Energy Reports (Dec 2023)
Multi-objective optimal dispatching of combined cooling, heating and power using hybrid gravitational search algorithm and random forest regression: Towards the microgrid orientation
Abstract
In order to eventually reach the net-zero carbon target, the low carbon transition demands substantial growth in the penetration of renewable generation in energy systems. It is essential to have enough flexible resources to prevent the curtailment of energy systems with high intermittent renewable output to run consistently. Therefore, this study focuses on the multi-objective optimal dispatching model of combined cooling, heating, and power (CCHP) microgrid with power-to-gas (P2G). The structure of the CCHP microgrid and the working principle of P2G are studied and analyzed.
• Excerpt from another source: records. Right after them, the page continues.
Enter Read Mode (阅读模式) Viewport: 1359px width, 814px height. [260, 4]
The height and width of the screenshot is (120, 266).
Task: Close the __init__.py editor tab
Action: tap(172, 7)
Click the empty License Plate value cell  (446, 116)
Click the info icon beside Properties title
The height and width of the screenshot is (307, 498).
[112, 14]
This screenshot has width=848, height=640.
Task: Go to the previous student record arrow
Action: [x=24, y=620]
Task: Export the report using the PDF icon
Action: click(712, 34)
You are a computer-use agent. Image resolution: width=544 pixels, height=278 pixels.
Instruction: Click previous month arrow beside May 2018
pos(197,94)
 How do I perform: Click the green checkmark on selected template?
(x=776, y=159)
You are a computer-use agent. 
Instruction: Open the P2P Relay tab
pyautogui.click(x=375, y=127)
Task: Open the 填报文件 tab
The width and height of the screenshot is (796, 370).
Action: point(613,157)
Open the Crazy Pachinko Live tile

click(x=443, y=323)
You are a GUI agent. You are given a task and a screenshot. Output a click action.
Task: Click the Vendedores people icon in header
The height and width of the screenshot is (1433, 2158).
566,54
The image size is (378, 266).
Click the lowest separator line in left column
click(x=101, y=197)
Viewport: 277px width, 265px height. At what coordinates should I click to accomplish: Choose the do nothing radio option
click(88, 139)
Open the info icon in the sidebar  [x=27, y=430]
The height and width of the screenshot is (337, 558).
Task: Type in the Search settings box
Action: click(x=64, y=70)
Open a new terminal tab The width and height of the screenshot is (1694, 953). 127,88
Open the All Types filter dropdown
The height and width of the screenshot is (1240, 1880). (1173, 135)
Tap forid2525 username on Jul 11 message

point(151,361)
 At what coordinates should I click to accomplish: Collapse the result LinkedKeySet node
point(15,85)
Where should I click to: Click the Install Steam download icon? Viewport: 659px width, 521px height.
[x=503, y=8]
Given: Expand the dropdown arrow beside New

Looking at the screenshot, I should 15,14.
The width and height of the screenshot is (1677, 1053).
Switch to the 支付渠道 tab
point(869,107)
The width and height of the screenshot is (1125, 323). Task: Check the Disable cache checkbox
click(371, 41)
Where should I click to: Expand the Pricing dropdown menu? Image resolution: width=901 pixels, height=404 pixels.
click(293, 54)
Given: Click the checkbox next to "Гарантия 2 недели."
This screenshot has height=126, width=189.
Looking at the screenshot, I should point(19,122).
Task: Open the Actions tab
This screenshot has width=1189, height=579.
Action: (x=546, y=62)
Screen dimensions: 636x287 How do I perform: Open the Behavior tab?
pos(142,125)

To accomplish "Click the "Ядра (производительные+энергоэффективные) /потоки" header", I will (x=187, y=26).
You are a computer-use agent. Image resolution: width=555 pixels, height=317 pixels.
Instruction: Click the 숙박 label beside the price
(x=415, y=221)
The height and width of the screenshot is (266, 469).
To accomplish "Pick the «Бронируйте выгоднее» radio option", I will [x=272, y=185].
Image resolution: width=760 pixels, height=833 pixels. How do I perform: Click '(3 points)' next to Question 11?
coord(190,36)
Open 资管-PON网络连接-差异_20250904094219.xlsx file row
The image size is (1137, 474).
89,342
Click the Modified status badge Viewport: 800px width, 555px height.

First, briefly described the multi-objective optimal dispatch model of the CCHP microgrid with P2G established with the goal of operational and environmental cost. Second, a hybrid gravitational search algorithm and random forest regression (GSA-RFR) are introduced to find out the optimal values. The proposed model verifies that P2G improves the wind abandonment capacity of the CCHP microgrid operation system. Furthermore, it reduces environmental costs and transforms environmental values into economic benefits during system operation. Noting that, the GSA-RFR improves the system economy by 7.13% comparatively.